### SOAL TUGAS A
Berdasarkan teks tentang pesantren sebagai laboratorium sosial, jelaskan dalam satu hingga tiga kalimat alasan penulis tidak ingin menguraikan panjang lebar pengertian, sejarah, fungsi, dan struktur kelembagaan pesantren.
### SOAL TUGAS B
Menurut teks tentang pesantren sebagai laboratorium sosial, di universitas mana disertasi Zamakhsyari Dhofier berjudul "Tradisi Pesantren" dibuat?

### TEKS YANG DITAMPILKAN
-------
Pesantren Sebagai Laboratorium Sosial

Sabtu, 17 Juli 2021

Ilustrasi Photo: (source: imaos.id©2021 Kanjengan.id

__

Oleh: M. Farid Abbad

Saya tidak ingin menulis panjang lebar tentang apa itu pesantren, sejarahnya, fungsinya, dan struktur kelembagaannya. Karena sudah banyak sekali buku, artikel jurnal, hasil riset, skripsi, tesis, dan disertasi. Beberapa buku yang cukup mengesankan tentang Pesantren dan Kiai yang pernah saya baca adalah sebuah disertasi di Australian National University (ANU) anggitan Zamakhsyari Dhofier berjudul ‘ Tradisi Pesantren’. Buku ini meskipun sudah menjadi klasik namun berhasil memberikan peta besar tentang tradisi, corak, fungsi, dan jaringan antar Kiai yang sampai hari ini masih menjadi salah satu referensi penting tentang pesantren.

            Selanjutnya, karya Dr. Horikho Horikhosi ‘ Kiai dan Perubahan Sosial’ juga memberikan prespektif baru bahwa Kiai yang selama ini dianggap sebagai ‘Cultural Broker’ atau makelar budaya yang memfilter masuknya beragam kebudayaan dari luar yang mengancam eksistensi kebudayaan pesantren. Istilah ini dipopulerkan oleh Antropolog Amerika Cliford Greetz dalam artikelnya ‘ The Javanese Kijaji: The Changing Role of a Cultural Broker. Tetapi fakta yang ditemukan oleh Horiko berbeda di wilayah jawa barat, peran Kiai tidak hanya memfilter namun juga melakukan gerakan transformasi sosial terhadap masyarakat sekitar pesantren.

            Karya lain yang menurut saya menarik untuk dikemukakan adalah karya Dr. Pradjarta Dirdjosanjoto ‘ Memelihara Umat; Kiai Pesantren-Kiai Langgar di Jawa’ mencoba menelisik lebih jauh tentang kehidupan sehari-hari Kiai pesantren yang memiliki jaringan nasional, punya power, dan sangat disegani oleh komunitas masyarakat. Sementara ada tipologi lain yaitu Kiai Langgar yang mencoba mempertahankan pengaruhnya dan menjaga tradisi yang dibangun dengan otordoksi keagamaan yang ketat. Senutuhan etnografis dalam karya ini sangat kental sebab buku ini adalah disertasi yang di tulis di Universitas Utrech Belanda.

            Mungkin, masih banyak buku lain yang relevan saya sebutkan disini tapi tiga buku di atas merupakan buku yang sudah mewakili semua pembahasan tentang pesantren. Saya ingin sedikit menyinggung posisi pesantren di tengah pandemic ini. Momentum ini menurut saya mampu untuk meningkatkan fungsi pesantren yang selama ini menjadi lembaga keagamaan an sich, menjadi lembaga pemberdayaan masyarakat. Apalagi kritik yang sering dialamatkan kepada pesantren selalu dihubungkan seperti kerajaan kecil, eksklusif, hirarkis, dan cenderung tidak memiliki fungsi sosial. Padahal potensi pesantren sangat besar sekali dalam melakukan pemberdayaan masyarakat.
-------
### DAFTAR YANG DIBERIKAN
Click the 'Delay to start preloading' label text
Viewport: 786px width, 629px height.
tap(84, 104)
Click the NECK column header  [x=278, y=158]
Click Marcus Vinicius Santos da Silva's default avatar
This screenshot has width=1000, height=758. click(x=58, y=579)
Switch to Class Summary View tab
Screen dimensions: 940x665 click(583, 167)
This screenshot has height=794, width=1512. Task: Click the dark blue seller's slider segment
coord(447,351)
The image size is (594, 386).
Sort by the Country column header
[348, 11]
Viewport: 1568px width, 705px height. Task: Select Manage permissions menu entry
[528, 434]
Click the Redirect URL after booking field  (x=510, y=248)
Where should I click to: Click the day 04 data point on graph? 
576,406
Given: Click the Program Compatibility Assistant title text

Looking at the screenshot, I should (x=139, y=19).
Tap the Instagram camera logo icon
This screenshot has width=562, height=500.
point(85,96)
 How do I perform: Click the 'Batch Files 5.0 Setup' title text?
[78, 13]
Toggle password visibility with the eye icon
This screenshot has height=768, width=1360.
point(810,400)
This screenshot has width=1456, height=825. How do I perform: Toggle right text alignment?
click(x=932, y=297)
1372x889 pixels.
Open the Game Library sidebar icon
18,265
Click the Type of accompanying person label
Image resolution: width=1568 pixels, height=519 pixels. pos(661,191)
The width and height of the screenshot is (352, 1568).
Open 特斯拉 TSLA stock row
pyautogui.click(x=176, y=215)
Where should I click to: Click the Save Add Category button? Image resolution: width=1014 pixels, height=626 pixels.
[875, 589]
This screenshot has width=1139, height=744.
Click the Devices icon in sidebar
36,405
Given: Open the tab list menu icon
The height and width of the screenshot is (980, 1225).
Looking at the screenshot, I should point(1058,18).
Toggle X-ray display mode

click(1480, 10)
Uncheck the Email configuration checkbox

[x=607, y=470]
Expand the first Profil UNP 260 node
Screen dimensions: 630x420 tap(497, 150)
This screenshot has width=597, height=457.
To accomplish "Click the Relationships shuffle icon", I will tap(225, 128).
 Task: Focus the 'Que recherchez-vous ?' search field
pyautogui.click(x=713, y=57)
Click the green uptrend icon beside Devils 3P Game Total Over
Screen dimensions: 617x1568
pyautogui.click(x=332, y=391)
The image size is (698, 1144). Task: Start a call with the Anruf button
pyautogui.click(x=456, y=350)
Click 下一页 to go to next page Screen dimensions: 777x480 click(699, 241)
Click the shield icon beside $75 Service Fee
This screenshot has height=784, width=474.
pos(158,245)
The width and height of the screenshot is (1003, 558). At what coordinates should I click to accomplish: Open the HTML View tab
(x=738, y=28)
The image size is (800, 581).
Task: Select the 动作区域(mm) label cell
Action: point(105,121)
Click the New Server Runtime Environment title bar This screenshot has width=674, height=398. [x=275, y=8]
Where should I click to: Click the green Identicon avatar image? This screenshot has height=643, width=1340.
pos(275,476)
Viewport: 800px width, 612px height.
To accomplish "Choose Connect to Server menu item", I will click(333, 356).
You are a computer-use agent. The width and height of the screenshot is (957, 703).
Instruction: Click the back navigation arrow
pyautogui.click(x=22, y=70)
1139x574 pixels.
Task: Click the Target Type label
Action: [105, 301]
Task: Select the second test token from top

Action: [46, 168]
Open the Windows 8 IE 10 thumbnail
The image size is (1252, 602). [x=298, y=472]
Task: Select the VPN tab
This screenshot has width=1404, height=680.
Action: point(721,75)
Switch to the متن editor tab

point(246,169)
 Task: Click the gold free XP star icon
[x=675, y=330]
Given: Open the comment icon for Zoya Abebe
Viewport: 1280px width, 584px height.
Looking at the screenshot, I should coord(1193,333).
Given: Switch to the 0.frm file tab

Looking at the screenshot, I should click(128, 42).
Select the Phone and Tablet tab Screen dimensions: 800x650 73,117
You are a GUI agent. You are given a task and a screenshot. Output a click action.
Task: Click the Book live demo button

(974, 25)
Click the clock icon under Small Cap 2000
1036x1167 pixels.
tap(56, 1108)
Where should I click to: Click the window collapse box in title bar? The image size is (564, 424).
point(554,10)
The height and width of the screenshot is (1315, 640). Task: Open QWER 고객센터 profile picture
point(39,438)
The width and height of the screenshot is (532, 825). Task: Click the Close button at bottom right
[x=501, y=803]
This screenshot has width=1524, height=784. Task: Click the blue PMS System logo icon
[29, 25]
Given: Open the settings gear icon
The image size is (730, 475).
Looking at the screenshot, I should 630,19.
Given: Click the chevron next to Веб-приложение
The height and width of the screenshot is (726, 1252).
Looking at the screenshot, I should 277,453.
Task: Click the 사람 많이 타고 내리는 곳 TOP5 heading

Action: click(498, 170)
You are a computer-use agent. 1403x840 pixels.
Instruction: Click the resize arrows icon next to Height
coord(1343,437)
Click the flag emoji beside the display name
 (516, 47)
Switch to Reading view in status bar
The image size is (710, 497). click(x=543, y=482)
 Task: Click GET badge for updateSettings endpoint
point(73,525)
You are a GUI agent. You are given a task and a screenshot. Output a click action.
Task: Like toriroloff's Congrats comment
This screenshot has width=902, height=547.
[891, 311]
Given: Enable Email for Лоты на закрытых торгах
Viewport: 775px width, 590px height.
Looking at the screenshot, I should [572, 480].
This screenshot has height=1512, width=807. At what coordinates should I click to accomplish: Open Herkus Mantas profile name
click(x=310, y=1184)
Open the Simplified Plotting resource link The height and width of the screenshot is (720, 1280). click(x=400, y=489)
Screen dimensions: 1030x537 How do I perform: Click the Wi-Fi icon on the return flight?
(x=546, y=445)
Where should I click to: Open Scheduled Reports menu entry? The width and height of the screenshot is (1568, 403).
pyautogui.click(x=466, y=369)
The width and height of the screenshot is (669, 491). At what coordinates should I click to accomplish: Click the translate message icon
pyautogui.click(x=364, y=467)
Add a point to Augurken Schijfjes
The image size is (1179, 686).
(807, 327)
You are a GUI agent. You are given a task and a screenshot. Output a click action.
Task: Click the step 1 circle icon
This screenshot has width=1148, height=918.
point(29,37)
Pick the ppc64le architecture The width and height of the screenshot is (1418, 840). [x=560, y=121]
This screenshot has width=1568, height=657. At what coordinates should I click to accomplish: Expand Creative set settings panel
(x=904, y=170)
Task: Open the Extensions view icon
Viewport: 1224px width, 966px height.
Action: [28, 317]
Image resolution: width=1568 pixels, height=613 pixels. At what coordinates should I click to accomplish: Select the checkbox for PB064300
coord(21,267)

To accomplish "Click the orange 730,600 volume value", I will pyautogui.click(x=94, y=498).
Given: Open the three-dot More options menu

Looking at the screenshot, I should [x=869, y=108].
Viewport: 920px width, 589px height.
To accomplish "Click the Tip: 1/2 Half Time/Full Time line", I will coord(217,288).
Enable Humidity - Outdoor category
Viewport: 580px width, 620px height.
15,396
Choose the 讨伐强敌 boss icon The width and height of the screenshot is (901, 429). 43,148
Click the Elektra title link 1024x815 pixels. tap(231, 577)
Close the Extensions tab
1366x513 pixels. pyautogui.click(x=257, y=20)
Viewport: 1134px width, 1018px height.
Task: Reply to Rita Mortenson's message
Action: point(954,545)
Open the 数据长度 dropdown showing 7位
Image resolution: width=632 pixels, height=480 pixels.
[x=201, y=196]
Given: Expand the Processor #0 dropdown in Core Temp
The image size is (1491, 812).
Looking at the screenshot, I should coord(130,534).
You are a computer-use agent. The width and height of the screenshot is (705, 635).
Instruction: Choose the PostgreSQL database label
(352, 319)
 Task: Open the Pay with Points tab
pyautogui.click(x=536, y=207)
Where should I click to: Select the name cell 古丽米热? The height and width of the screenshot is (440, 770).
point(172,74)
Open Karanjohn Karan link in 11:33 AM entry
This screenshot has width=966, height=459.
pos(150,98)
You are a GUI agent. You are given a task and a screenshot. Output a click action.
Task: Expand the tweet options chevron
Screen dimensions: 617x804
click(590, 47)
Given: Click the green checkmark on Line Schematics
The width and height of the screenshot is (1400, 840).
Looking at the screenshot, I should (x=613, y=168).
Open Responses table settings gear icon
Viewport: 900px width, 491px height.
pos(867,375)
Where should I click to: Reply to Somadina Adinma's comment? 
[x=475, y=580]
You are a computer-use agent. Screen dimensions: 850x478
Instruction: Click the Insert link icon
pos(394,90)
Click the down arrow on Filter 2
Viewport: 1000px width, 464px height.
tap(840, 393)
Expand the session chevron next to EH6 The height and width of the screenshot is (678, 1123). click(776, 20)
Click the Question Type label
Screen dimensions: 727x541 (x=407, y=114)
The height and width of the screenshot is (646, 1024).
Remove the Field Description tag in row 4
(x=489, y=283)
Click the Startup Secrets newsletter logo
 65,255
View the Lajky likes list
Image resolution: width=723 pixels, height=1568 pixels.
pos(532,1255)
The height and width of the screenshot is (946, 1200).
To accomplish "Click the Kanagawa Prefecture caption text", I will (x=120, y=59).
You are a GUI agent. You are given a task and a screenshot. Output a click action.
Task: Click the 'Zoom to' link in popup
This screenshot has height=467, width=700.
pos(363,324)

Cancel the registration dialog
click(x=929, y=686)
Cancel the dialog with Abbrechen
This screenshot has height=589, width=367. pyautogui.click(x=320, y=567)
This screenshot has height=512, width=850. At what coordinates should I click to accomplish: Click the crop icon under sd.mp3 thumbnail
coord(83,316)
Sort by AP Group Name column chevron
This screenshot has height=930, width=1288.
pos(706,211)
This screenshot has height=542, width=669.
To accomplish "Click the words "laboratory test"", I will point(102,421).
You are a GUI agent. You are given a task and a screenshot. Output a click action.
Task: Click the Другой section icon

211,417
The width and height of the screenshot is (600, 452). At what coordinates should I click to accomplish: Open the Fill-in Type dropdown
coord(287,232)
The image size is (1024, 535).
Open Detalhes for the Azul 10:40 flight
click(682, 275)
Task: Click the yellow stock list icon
-------
### JAWABAN LATIHAN A
Penulis tidak menguraikan hal-hal tersebut secara panjang lebar karena sudah banyak sekali buku, artikel jurnal, hasil riset, skripsi, tesis, dan disertasi yang membahasnya.

### JAWABAN LATIHAN B
Di Australian National University (ANU).